Copy out all of the following material line for line, leaving every word, number and mark unchanged.

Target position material
## START

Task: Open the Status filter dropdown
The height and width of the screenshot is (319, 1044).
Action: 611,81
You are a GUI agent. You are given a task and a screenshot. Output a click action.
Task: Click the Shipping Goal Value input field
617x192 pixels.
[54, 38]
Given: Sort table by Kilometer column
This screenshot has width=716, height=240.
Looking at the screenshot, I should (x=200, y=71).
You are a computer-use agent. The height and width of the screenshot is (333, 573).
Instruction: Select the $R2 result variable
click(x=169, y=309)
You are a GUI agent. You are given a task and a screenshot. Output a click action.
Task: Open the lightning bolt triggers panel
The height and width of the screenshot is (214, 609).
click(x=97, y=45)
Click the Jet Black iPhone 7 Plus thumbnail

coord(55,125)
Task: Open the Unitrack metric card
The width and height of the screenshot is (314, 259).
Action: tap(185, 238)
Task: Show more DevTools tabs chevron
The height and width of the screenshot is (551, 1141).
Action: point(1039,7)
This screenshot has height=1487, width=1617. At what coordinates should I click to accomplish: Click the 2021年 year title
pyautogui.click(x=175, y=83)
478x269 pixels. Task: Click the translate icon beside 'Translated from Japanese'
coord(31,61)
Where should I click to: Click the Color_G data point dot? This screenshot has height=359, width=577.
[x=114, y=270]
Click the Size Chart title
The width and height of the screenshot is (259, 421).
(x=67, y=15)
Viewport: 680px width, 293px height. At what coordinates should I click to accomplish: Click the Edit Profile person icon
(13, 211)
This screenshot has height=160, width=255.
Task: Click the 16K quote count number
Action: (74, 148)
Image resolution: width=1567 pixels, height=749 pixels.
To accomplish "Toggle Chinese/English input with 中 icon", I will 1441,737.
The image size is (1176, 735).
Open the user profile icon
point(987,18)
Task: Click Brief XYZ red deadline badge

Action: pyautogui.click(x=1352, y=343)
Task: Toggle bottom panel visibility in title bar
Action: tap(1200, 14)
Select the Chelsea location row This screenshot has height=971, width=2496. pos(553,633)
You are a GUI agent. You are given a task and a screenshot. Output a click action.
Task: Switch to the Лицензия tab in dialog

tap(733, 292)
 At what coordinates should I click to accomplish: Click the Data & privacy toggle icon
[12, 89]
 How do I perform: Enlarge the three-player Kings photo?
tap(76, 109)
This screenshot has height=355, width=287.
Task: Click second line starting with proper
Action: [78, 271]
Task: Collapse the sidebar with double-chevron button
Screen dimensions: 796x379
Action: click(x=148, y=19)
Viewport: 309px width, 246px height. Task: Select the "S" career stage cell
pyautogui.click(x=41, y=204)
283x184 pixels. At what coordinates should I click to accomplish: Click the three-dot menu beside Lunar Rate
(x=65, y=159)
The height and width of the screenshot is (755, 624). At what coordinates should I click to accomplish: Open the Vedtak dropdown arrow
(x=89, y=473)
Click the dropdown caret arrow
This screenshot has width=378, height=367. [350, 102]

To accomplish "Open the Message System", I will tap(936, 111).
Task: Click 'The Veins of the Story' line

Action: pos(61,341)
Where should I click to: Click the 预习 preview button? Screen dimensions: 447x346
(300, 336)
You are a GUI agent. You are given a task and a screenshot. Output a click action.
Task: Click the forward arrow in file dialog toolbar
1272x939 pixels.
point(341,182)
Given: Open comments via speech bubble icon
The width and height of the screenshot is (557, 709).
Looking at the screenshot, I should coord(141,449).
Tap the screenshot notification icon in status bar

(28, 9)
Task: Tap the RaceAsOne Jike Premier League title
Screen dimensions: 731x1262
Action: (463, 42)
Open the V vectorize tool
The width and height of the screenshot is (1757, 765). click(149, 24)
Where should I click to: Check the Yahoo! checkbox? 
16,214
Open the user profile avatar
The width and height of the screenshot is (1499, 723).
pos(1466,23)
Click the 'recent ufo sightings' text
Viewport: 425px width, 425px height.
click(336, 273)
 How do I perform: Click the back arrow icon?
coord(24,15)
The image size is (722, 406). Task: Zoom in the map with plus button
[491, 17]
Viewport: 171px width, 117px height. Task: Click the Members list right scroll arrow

## END

Answer to the problem —
Task: Open the Status filter dropdown
The height and width of the screenshot is (319, 1044).
Action: 611,81
You are a GUI agent. You are given a task and a screenshot. Output a click action.
Task: Click the Shipping Goal Value input field
617x192 pixels.
[54, 38]
Given: Sort table by Kilometer column
This screenshot has width=716, height=240.
Looking at the screenshot, I should (x=200, y=71).
You are a computer-use agent. The height and width of the screenshot is (333, 573).
Instruction: Select the $R2 result variable
click(x=169, y=309)
You are a GUI agent. You are given a task and a screenshot. Output a click action.
Task: Open the lightning bolt triggers panel
The height and width of the screenshot is (214, 609).
click(x=97, y=45)
Click the Jet Black iPhone 7 Plus thumbnail

coord(55,125)
Task: Open the Unitrack metric card
The width and height of the screenshot is (314, 259).
Action: tap(185, 238)
Task: Show more DevTools tabs chevron
The height and width of the screenshot is (551, 1141).
Action: point(1039,7)
This screenshot has height=1487, width=1617. At what coordinates should I click to accomplish: Click the 2021年 year title
pyautogui.click(x=175, y=83)
478x269 pixels. Task: Click the translate icon beside 'Translated from Japanese'
coord(31,61)
Where should I click to: Click the Color_G data point dot? This screenshot has height=359, width=577.
[x=114, y=270]
Click the Size Chart title
The width and height of the screenshot is (259, 421).
(x=67, y=15)
Viewport: 680px width, 293px height. At what coordinates should I click to accomplish: Click the Edit Profile person icon
(13, 211)
This screenshot has height=160, width=255.
Task: Click the 16K quote count number
Action: (74, 148)
Image resolution: width=1567 pixels, height=749 pixels.
To accomplish "Toggle Chinese/English input with 中 icon", I will 1441,737.
The image size is (1176, 735).
Open the user profile icon
point(987,18)
Task: Click Brief XYZ red deadline badge

Action: pyautogui.click(x=1352, y=343)
Task: Toggle bottom panel visibility in title bar
Action: tap(1200, 14)
Select the Chelsea location row This screenshot has height=971, width=2496. pos(553,633)
You are a GUI agent. You are given a task and a screenshot. Output a click action.
Task: Switch to the Лицензия tab in dialog

tap(733, 292)
 At what coordinates should I click to accomplish: Click the Data & privacy toggle icon
[12, 89]
 How do I perform: Enlarge the three-player Kings photo?
tap(76, 109)
This screenshot has height=355, width=287.
Task: Click second line starting with proper
Action: [78, 271]
Task: Collapse the sidebar with double-chevron button
Screen dimensions: 796x379
Action: click(x=148, y=19)
Viewport: 309px width, 246px height. Task: Select the "S" career stage cell
pyautogui.click(x=41, y=204)
283x184 pixels. At what coordinates should I click to accomplish: Click the three-dot menu beside Lunar Rate
(x=65, y=159)
The height and width of the screenshot is (755, 624). At what coordinates should I click to accomplish: Open the Vedtak dropdown arrow
(x=89, y=473)
Click the dropdown caret arrow
This screenshot has width=378, height=367. [350, 102]

To accomplish "Open the Message System", I will tap(936, 111).
Task: Click 'The Veins of the Story' line

Action: pos(61,341)
Where should I click to: Click the 预习 preview button? Screen dimensions: 447x346
(300, 336)
You are a GUI agent. You are given a task and a screenshot. Output a click action.
Task: Click the forward arrow in file dialog toolbar
1272x939 pixels.
point(341,182)
Given: Open comments via speech bubble icon
The width and height of the screenshot is (557, 709).
Looking at the screenshot, I should coord(141,449).
Tap the screenshot notification icon in status bar

(28, 9)
Task: Tap the RaceAsOne Jike Premier League title
Screen dimensions: 731x1262
Action: (463, 42)
Open the V vectorize tool
The width and height of the screenshot is (1757, 765). click(149, 24)
Where should I click to: Check the Yahoo! checkbox? 
16,214
Open the user profile avatar
The width and height of the screenshot is (1499, 723).
pos(1466,23)
Click the 'recent ufo sightings' text
Viewport: 425px width, 425px height.
click(336, 273)
 How do I perform: Click the back arrow icon?
coord(24,15)
The image size is (722, 406). Task: Zoom in the map with plus button
[491, 17]
Viewport: 171px width, 117px height. Task: Click the Members list right scroll arrow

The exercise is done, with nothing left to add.